● Records supplied
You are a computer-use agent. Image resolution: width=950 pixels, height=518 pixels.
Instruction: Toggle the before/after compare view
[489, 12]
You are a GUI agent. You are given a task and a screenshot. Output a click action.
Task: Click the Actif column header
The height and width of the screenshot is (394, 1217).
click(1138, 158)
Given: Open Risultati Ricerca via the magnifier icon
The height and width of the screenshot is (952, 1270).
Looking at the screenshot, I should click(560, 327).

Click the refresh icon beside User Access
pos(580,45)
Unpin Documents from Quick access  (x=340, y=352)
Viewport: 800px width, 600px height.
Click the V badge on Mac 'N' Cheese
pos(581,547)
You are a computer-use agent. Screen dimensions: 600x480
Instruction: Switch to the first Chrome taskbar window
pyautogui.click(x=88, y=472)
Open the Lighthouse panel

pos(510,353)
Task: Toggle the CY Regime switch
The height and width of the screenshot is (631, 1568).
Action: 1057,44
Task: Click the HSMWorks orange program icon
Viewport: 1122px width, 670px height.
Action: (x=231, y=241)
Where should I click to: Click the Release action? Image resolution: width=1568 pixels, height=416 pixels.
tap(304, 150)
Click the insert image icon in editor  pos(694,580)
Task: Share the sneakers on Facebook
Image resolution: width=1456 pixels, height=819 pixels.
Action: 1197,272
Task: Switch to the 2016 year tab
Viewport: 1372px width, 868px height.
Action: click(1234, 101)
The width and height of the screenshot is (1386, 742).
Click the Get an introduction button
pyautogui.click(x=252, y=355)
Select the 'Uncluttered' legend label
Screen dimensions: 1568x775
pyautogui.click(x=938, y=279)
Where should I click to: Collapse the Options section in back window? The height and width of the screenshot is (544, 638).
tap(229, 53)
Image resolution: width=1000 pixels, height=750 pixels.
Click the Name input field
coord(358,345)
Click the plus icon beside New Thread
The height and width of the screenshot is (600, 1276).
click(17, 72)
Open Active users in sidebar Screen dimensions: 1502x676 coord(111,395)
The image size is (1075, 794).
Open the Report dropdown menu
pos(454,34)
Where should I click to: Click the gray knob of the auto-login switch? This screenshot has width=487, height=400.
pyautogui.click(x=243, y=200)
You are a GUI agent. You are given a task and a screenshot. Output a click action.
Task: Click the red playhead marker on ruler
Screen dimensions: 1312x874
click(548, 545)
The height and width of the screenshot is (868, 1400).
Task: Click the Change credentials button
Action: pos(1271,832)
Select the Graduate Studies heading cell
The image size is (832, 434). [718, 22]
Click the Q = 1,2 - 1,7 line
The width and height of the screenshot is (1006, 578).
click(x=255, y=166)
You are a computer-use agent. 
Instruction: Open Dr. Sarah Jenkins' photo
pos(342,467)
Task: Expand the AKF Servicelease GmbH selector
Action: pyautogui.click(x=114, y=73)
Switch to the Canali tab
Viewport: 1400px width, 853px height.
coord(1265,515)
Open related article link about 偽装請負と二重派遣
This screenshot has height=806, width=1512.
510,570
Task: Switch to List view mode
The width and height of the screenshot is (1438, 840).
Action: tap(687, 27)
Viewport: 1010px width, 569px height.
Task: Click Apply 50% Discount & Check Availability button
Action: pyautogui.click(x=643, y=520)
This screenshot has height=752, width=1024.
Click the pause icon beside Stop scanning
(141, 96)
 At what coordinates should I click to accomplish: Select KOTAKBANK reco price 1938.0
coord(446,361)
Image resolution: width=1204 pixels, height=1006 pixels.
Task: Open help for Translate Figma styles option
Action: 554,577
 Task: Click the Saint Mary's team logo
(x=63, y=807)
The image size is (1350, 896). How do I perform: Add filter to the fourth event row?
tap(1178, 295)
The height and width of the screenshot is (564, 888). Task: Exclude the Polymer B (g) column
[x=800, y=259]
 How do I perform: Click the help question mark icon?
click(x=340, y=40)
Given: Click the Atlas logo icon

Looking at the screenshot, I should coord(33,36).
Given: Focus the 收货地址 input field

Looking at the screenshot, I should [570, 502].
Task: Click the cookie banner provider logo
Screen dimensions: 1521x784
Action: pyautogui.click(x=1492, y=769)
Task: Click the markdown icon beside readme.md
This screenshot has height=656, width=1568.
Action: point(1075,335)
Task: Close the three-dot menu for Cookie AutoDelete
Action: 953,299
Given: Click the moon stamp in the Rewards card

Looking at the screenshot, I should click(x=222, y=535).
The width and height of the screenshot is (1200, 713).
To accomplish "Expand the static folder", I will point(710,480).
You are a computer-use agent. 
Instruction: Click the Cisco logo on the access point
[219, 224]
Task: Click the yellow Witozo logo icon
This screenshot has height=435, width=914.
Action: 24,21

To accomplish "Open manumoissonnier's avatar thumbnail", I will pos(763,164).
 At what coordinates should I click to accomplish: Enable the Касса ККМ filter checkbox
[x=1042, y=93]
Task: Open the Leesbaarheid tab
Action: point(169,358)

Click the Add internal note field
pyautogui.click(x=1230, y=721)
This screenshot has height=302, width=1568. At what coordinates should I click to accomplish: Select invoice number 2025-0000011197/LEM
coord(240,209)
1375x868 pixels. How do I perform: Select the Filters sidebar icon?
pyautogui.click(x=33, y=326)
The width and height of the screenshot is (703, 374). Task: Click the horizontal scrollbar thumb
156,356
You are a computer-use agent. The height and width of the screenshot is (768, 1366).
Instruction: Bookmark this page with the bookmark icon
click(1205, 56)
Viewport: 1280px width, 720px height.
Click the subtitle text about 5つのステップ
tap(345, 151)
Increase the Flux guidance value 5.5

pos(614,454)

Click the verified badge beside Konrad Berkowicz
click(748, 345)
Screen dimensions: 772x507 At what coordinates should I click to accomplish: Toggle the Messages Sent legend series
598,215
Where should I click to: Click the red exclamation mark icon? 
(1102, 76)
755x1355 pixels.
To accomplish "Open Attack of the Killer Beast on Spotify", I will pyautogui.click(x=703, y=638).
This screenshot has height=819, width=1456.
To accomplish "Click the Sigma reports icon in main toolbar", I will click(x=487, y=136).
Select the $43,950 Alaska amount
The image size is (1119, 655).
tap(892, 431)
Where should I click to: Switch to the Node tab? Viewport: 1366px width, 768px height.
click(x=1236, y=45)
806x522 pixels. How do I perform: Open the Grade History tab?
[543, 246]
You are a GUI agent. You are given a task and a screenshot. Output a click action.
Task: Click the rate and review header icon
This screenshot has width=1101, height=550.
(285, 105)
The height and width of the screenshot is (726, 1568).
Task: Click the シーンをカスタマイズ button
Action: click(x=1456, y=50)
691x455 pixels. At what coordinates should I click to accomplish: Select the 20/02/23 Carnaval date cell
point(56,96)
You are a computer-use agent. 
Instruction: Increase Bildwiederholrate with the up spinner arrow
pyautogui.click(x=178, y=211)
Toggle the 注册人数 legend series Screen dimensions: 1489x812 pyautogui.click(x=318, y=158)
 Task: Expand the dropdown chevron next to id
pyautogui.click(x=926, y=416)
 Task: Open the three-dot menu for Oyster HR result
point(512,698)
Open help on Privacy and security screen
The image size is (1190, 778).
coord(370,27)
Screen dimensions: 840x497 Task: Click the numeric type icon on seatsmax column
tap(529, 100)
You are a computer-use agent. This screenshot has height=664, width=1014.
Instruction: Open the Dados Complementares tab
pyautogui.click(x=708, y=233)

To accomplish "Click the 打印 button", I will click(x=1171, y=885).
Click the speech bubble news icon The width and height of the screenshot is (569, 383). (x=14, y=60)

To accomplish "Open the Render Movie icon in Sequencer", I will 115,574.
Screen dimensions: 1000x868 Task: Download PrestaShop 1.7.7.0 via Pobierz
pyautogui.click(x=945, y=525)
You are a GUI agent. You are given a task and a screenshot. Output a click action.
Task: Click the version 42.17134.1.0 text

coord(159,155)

● Task to carry out
Copy out the rows between the lines holding "Task: Click the Saint Mary's team logo" and "Action: 24,21", inclusive, swapping every "logo" for "emblem" and leaving everything else unchanged.

● Exercise answer
 Task: Click the Saint Mary's team emblem
(x=63, y=807)
The image size is (1350, 896). How do I perform: Add filter to the fourth event row?
tap(1178, 295)
The height and width of the screenshot is (564, 888). Task: Exclude the Polymer B (g) column
[x=800, y=259]
 How do I perform: Click the help question mark icon?
click(x=340, y=40)
Given: Click the Atlas emblem icon

Looking at the screenshot, I should coord(33,36).
Given: Focus the 收货地址 input field

Looking at the screenshot, I should [570, 502].
Task: Click the cookie banner provider emblem
Screen dimensions: 1521x784
Action: pyautogui.click(x=1492, y=769)
Task: Click the markdown icon beside readme.md
This screenshot has height=656, width=1568.
Action: point(1075,335)
Task: Close the three-dot menu for Cookie AutoDelete
Action: 953,299
Given: Click the moon stamp in the Rewards card

Looking at the screenshot, I should click(x=222, y=535).
The width and height of the screenshot is (1200, 713).
To accomplish "Expand the static folder", I will point(710,480).
You are a computer-use agent. 
Instruction: Click the Cisco emblem on the access point
[219, 224]
Task: Click the yellow Witozo emblem icon
This screenshot has height=435, width=914.
Action: 24,21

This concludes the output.